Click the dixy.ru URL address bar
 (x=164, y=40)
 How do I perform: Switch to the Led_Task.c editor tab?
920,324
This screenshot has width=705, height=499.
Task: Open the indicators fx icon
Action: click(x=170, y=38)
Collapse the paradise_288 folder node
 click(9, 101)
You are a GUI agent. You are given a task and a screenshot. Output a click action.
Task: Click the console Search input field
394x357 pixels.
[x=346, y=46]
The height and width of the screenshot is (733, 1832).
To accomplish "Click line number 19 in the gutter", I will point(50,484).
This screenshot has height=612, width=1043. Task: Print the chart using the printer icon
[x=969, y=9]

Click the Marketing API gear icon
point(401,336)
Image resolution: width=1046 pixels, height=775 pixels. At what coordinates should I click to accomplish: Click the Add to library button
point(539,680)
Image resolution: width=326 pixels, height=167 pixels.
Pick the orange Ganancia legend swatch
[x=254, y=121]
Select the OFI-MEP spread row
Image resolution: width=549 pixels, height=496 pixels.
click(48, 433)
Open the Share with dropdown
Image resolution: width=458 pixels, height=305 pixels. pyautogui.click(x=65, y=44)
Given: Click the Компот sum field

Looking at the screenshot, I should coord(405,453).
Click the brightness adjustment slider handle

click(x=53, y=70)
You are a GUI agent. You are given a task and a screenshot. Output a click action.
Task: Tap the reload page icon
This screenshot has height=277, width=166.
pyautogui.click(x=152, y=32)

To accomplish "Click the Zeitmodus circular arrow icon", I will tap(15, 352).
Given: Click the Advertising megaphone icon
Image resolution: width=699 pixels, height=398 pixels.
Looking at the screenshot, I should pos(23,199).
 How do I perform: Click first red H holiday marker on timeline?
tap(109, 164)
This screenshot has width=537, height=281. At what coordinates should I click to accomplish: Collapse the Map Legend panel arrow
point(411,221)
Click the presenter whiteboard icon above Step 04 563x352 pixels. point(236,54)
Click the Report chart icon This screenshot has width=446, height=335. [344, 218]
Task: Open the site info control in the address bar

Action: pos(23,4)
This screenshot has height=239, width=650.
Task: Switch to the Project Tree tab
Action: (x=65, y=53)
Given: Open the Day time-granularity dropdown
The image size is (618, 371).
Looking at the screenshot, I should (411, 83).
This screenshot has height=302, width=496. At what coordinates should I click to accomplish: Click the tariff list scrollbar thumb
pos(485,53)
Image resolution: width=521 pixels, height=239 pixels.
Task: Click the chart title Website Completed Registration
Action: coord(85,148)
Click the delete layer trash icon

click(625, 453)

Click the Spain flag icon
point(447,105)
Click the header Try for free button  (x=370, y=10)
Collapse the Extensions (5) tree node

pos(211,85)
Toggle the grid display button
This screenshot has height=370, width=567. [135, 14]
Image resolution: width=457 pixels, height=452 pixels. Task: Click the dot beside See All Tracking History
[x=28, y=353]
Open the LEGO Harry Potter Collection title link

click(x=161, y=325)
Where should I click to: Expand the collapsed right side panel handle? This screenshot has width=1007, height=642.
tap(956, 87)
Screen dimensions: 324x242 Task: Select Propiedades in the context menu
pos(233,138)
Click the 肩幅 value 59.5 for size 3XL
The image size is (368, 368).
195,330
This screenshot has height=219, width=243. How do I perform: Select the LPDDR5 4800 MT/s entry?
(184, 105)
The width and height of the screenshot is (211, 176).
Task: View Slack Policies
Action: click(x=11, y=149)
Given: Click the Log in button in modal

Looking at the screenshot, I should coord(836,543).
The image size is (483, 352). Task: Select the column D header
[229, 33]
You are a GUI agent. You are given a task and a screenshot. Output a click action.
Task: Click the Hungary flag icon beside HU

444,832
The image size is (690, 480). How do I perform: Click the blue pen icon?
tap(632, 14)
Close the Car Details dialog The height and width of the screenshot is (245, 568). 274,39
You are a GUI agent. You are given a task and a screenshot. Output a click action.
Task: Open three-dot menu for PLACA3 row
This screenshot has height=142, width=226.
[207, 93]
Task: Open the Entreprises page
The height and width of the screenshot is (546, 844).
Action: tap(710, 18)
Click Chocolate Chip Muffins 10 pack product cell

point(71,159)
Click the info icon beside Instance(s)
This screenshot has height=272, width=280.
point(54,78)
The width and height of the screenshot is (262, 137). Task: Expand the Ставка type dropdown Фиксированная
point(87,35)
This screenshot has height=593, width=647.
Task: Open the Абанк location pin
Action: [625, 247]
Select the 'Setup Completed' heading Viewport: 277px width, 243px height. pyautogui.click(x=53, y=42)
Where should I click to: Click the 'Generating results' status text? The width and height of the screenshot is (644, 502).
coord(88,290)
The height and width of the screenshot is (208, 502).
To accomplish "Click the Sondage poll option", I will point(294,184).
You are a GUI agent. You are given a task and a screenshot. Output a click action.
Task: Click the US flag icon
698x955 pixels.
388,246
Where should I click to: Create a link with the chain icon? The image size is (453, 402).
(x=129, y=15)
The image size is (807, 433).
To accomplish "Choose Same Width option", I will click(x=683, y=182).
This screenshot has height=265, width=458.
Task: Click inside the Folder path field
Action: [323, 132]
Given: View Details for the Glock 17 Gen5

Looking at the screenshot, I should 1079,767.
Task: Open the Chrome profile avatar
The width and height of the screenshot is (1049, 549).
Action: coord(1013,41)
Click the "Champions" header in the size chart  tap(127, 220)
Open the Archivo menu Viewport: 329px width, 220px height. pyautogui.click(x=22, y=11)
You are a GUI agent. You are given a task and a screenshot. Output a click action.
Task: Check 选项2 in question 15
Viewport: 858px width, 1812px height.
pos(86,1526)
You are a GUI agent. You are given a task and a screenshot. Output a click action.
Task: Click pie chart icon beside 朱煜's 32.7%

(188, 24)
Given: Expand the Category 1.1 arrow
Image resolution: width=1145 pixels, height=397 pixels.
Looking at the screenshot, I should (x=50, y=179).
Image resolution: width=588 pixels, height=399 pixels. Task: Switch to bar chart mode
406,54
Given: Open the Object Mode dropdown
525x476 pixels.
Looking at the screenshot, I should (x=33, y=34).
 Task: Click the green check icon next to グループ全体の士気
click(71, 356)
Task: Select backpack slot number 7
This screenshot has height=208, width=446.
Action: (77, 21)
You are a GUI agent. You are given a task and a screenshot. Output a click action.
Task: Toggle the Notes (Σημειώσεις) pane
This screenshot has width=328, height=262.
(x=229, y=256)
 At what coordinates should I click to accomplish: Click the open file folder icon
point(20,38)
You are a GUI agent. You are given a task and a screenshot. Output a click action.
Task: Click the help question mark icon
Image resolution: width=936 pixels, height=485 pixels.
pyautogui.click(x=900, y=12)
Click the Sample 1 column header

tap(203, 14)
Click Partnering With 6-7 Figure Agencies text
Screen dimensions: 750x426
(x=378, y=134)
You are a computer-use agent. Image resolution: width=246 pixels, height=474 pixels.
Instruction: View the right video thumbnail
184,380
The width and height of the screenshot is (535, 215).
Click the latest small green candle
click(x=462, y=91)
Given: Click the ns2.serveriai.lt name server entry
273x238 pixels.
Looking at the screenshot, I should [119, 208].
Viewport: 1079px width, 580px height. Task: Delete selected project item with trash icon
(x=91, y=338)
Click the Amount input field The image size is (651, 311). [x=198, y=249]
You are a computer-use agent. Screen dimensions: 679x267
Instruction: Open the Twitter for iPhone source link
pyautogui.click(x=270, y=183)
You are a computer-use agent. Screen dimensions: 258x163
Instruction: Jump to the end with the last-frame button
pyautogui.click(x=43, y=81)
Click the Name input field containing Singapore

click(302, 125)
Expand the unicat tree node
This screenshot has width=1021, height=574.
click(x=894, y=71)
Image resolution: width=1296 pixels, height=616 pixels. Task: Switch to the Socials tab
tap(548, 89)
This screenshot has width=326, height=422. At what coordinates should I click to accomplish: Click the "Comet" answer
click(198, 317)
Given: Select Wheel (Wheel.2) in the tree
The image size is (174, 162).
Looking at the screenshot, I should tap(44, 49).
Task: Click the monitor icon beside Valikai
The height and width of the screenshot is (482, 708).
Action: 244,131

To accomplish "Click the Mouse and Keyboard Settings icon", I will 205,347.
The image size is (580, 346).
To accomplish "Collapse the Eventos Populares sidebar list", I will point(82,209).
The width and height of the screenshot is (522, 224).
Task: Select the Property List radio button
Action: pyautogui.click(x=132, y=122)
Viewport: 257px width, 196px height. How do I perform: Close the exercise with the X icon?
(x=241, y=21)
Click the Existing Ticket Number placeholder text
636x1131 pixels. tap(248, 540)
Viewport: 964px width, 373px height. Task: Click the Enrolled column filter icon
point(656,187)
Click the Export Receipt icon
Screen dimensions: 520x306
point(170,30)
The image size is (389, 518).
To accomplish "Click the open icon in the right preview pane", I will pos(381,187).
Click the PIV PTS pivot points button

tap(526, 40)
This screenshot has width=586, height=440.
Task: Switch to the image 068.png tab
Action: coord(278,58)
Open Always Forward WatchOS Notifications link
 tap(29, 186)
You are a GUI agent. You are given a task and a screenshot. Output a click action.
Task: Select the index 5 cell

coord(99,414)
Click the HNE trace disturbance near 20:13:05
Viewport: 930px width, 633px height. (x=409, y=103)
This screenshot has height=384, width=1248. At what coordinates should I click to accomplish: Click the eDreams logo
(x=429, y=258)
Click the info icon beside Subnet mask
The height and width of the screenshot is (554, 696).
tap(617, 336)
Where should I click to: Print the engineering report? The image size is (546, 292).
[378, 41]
□ □ □ □
» **What to produce**
As listed above, the lines from the line with "The width and height of the screenshot is (262, 137)." to the line with "Select the 'Setup" are to be echoed exactly, with both ends included and nothing added.

» **Response to the exercise**
The width and height of the screenshot is (262, 137). Task: Expand the Ставка type dropdown Фиксированная
point(87,35)
This screenshot has height=593, width=647.
Task: Open the Абанк location pin
Action: [625, 247]
Select the 'Setup Completed' heading Viewport: 277px width, 243px height. pyautogui.click(x=53, y=42)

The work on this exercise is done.